2021 October Update

by | Oct 22, 2021

We’ve been thinking about the phrase “work-life balance” lately. To be honest, we’ve dismissed the phrase a lot in recent years, as it tends to be weaponized as judgement against numerous members of our community. We even may have thought, from time to time, “that’s not a thing”.

Underlying the concept is often the idea that work and life are separate, and that one is significantly harder than the other.

When talking to you, we know that isn’t the truth. We know that, for many of you, the work that you do whether in your career or business or farm or family enterprise is incredibly fulfilling and a major part of what you consider contributes to a good life. (It definitely is for us in Spring!)

We also know that there are some things that fall into the category of “life” that actually aren’t all that easy. Raising children, building strong relationships, managing health considerations, processing grief, and so much more.

The “balance” that we’re really looking for in our lives isn’t between these simplistic categories of “work” and “life”, which are somehow separated by a large mental wall. They’re not even separated by physical walls for many who work remotely!

The balance we crave is really between those things that drain us and those things that invigorate us. It’s between those things that give us great joy, and those hard pieces of work that are part of developing great joy. It’s between “want to” and “have to”.

The activities that we do in each area of “want to” and “have to” could fall into both categories of “work” and “life”. They could also fall into other, more substantial, and nuanced categories, like personal growth, partnerships, children, friendships, extended family, life administration (like taxes and wills and investing), and so much more.

What’s important is that we understand which of these activities in every category really call to us, giving us great energy, and which of these are important but sometimes stressful or boring. Finding a balance between these is about understanding that you can manage about 25% stressful/boring as long as you have 60% invigorating/fulfilling – and maybe 15% resting. It might be 30/40/30, or 20/65/20, or some other “balance”. The important thing is to determine what that balance looks like, for you as a person, right now – and to know that you’re going to have to reassess this all the time.

Our individual abilities to manage those stressful/boring tasks is reliant on the other pieces, the ones that give us joy and energy, and the ones that allow us to recharge. No two people are the same in this regard, and realistically, your needs aren’t even the same from year to year.

As we trundle through the last few months in our year of values, it’s important to remember to look for those places within our values that aren’t always about hitting the gas, but also about finding the brakes, locating cruise control, turning the stereo up and singing at the top of your lungs.

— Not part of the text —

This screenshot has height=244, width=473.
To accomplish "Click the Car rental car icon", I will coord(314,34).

This month, we’re thrilled to be sharing with you our thoughts on the value of community. Those of you who have known us a very long time know that community is one of our top values at Spring Plans, and we demonstrate that each day in the way we work with you, our clients, with each other, as planners, and the volunteer contributions we make to organizations like the Advice Only Planners Forum and the Financial Planning Association of Canada (of which we are founding members), as well as the Society of Trust and Estate Practitioners and Family Enterprise Canada. As you read through this month’s feature we invite you to consider how you define your own value of community, and how it shows up in the “balance” of your life, in your work, your family, your friends, and – of course – your finances.

Spring Team



Practice Notes:

“Free” Fridays remain booked permanently in our calendars. These days are free to us at Spring in the sense that they’re our opportunity to work on becoming better planners, whether through collaboration and discussion, education, research, or even a little downtime. It’s been a regular practice since the summer of 2017, and we will continue to set aside the time to become better versions of ourselves every week. Even 1% better is solidly worth it, because we know that will be reflected in the work we do for you.

Planning News Digest:

BC Land & Property: Corporations, trusts & partnerships with a registered “interest in land” in BC must file a transparency report with the Land Owner Transparency Registry (LOTR) by November 30th. Read more here.

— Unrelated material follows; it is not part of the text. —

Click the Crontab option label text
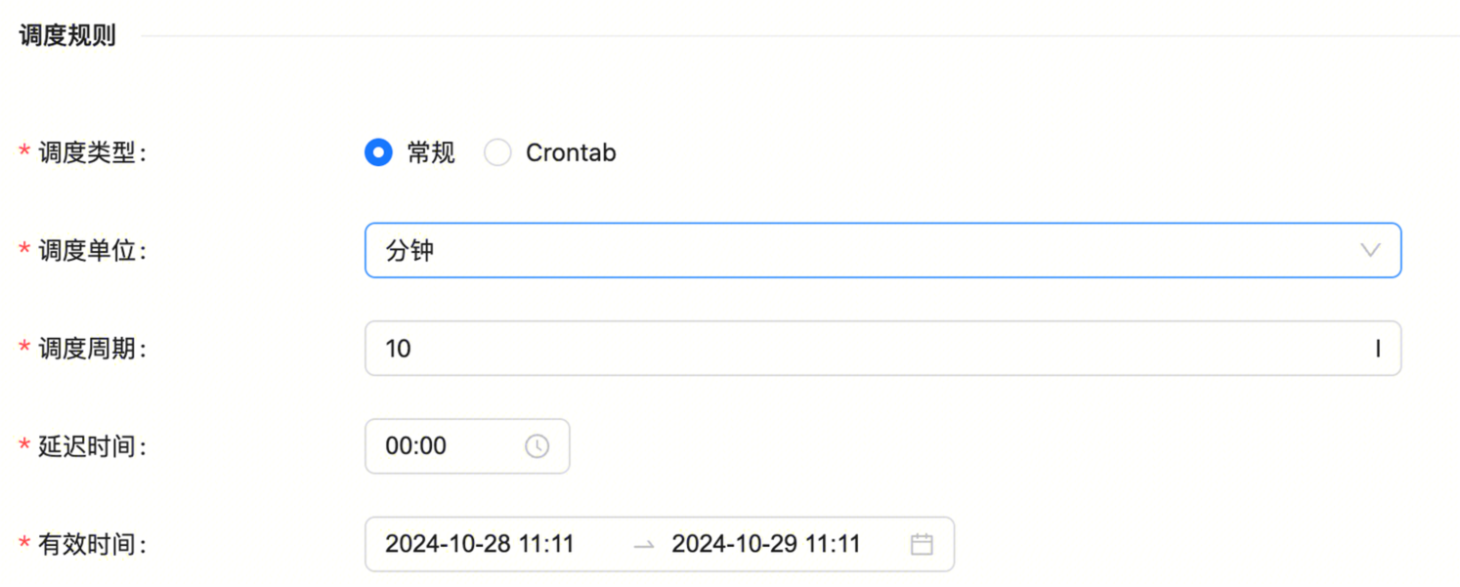The width and height of the screenshot is (1460, 587). pos(571,153)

US Draft Budget Legislation: Draft legislation released by the US Congress House Ways and Means Committee, as part of the “Build Back Better Act” proposes significant changes to grantor trusts, estate and gift taxes. Read more here.

Powers of attorney are some of the easiest yet profoundly influential planning documents you can put in place to ensure that your wishes during any incapacity you may have in the future are carried out, while assisting your family and loved ones to deal with necessary matters in such circumstances. Read more of the O’Sullivan Law article here.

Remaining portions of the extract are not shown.